Sighting the icebergs

Tags: Francesca Galeazzi

Despite having known from long time that I was taking part to this exceptional voyage, it didn’t feel quite real until I met the rest of the group at the airport, all geared up, enthusiastic and probably a bit nervous. It was really hard to imagine what it was going to be like spending 10 days with such an eclectic mix of artists and scientists. What was clear from the beginning though, was the positive energy end enthusiasm of the group, the sense of urgency and ‘mission’ that everybody shared, and the spontaneous discussions on climate change and politics that sparked at any occasion.

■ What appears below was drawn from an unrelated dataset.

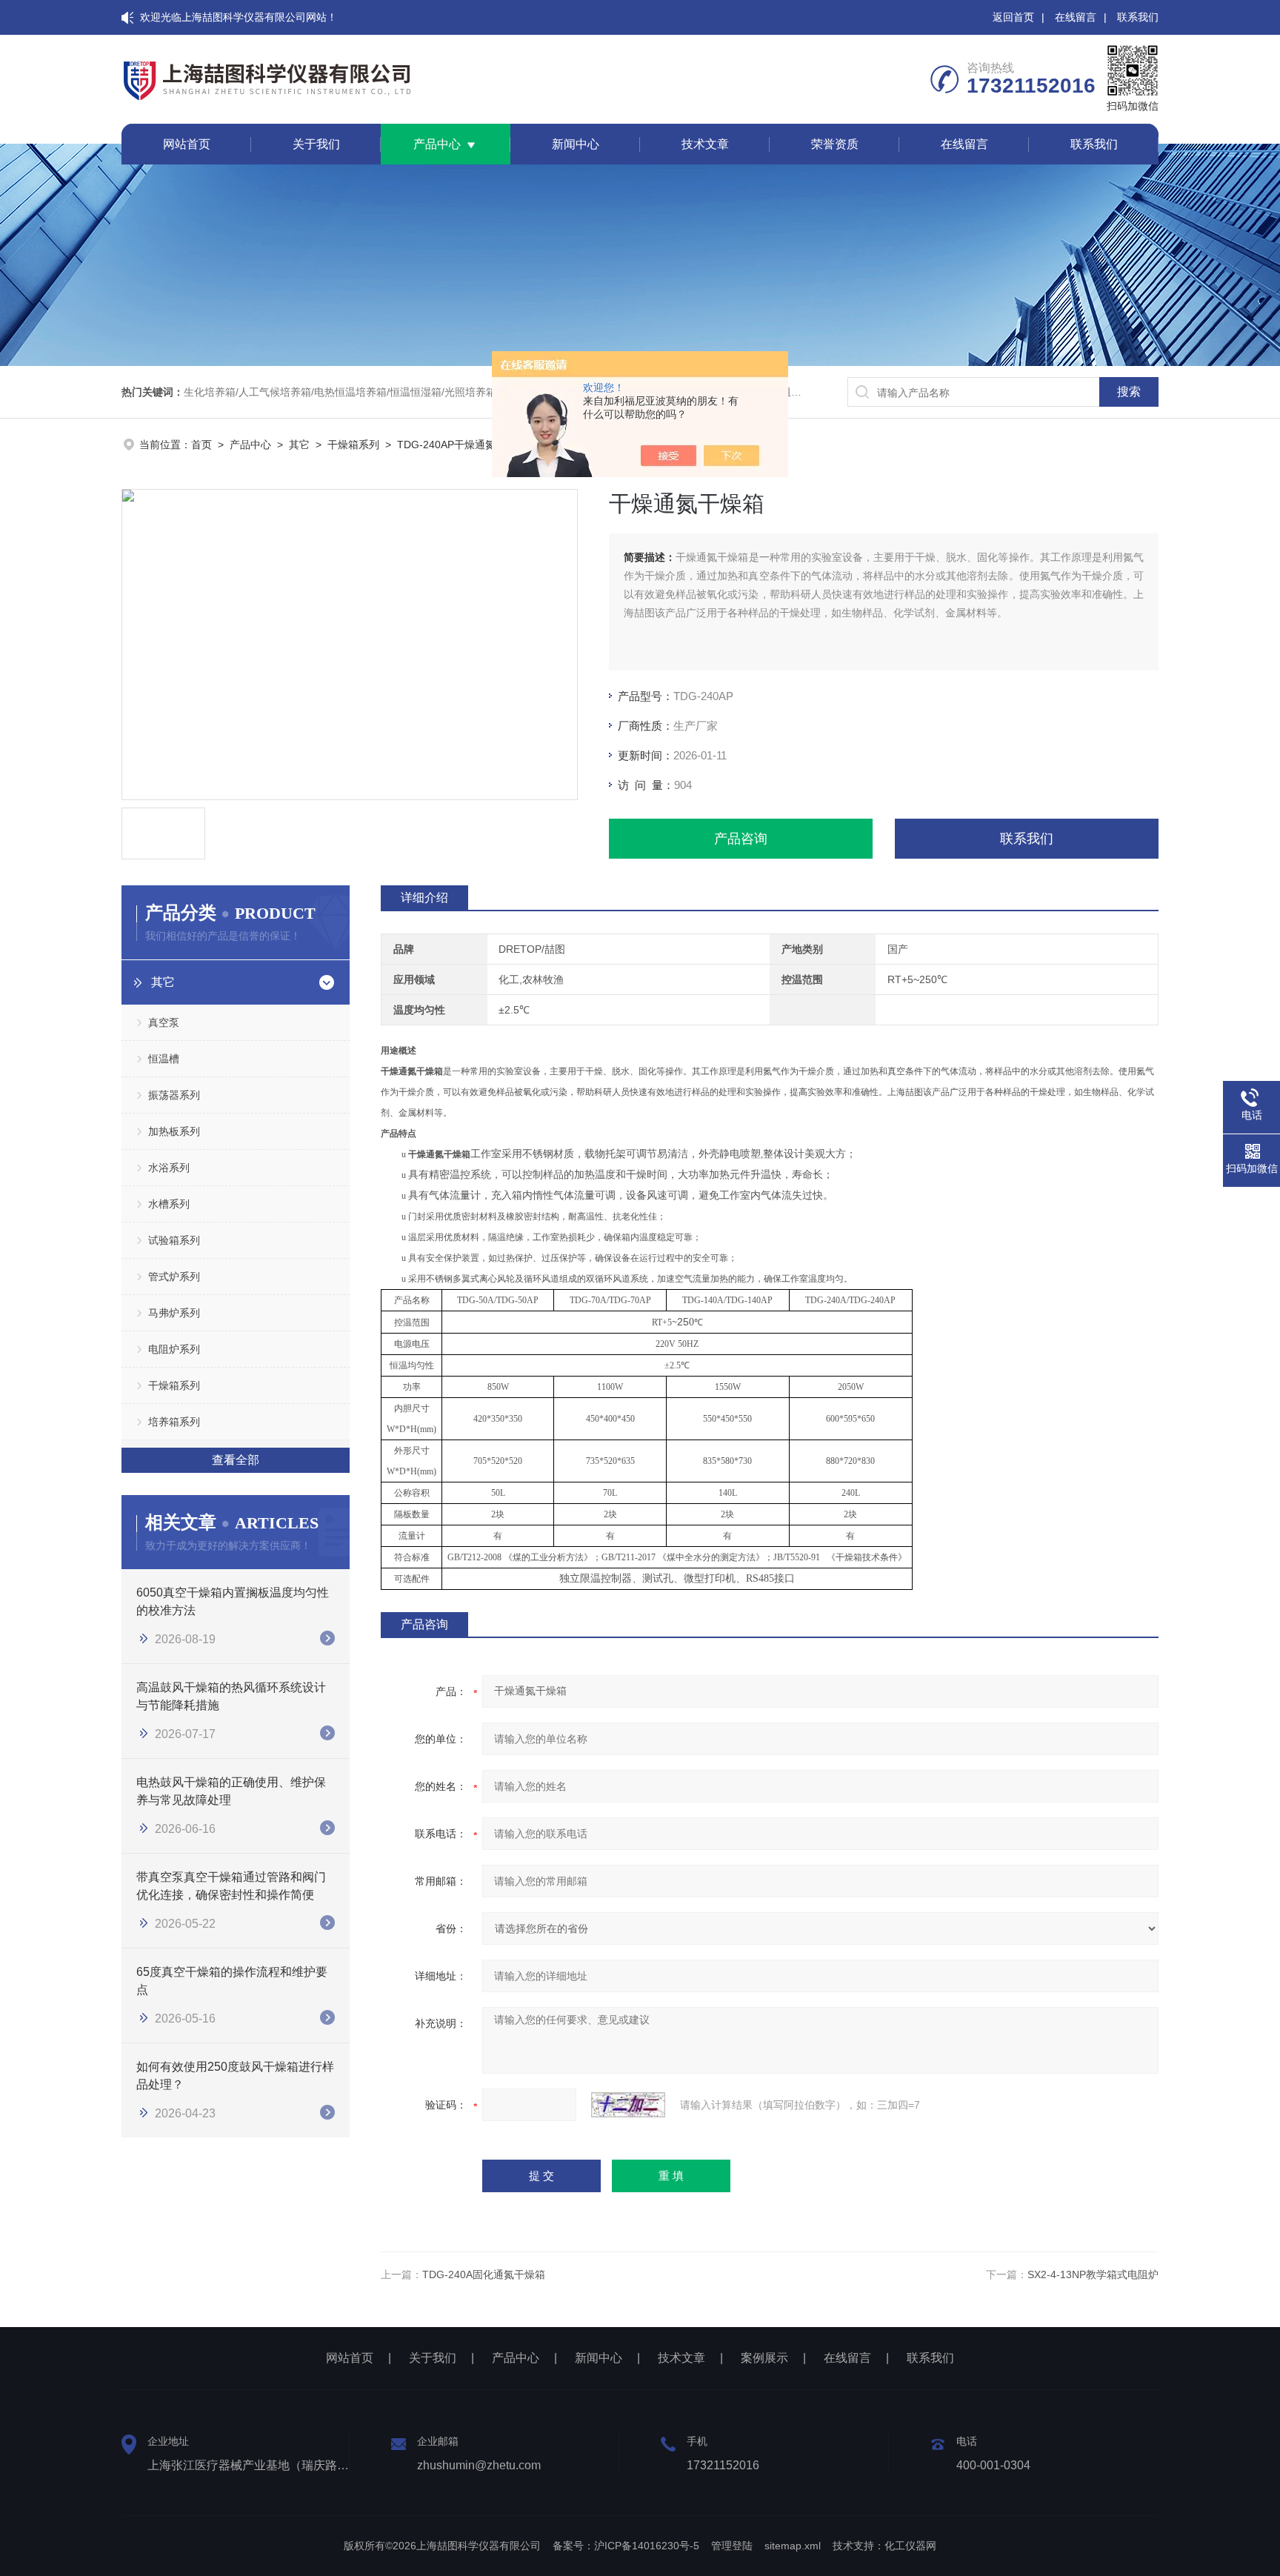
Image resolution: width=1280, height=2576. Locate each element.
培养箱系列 (174, 1422)
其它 (299, 444)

Actually, the fact that we were going right into the Arctic Circle became a tangible reality when we saw the icebergs for the first time off the coast of East Greenland from the flight to Kangerlussuac. Initially it was a solitary iceberg glowing in the middle of an opaque emerald sea, but then it became ten, then hundred, and then – approaching the coast – the whole coast was covered by icebergs and floating ice sheets, just born off the rugged edges of impressive glaciers. The glaciers were marked by serpentine-like rivers of melting fresh water that, from the distance, looked like hopeless roads to nowhere (not to be confused with bridges to nowhere!). The sight of the icebergs generated such excitement on board of the Fokker 50 that, like a group of kids taken for their first school trip, we found ourselves leaning on one side of the plane looking down to the magnificent and gloomy display of global warming taking place. The glaciers are melting and, in doing so, create a multitude of massive icebergs. In the afternoon we would have learned from the scientists on board that the reduction of the ice shelf in Greenland has been so dramatic in the last few years that the pace of melting has already met the worse predictions made by IPCC for 2050!
Something must be done to stop this. And fast.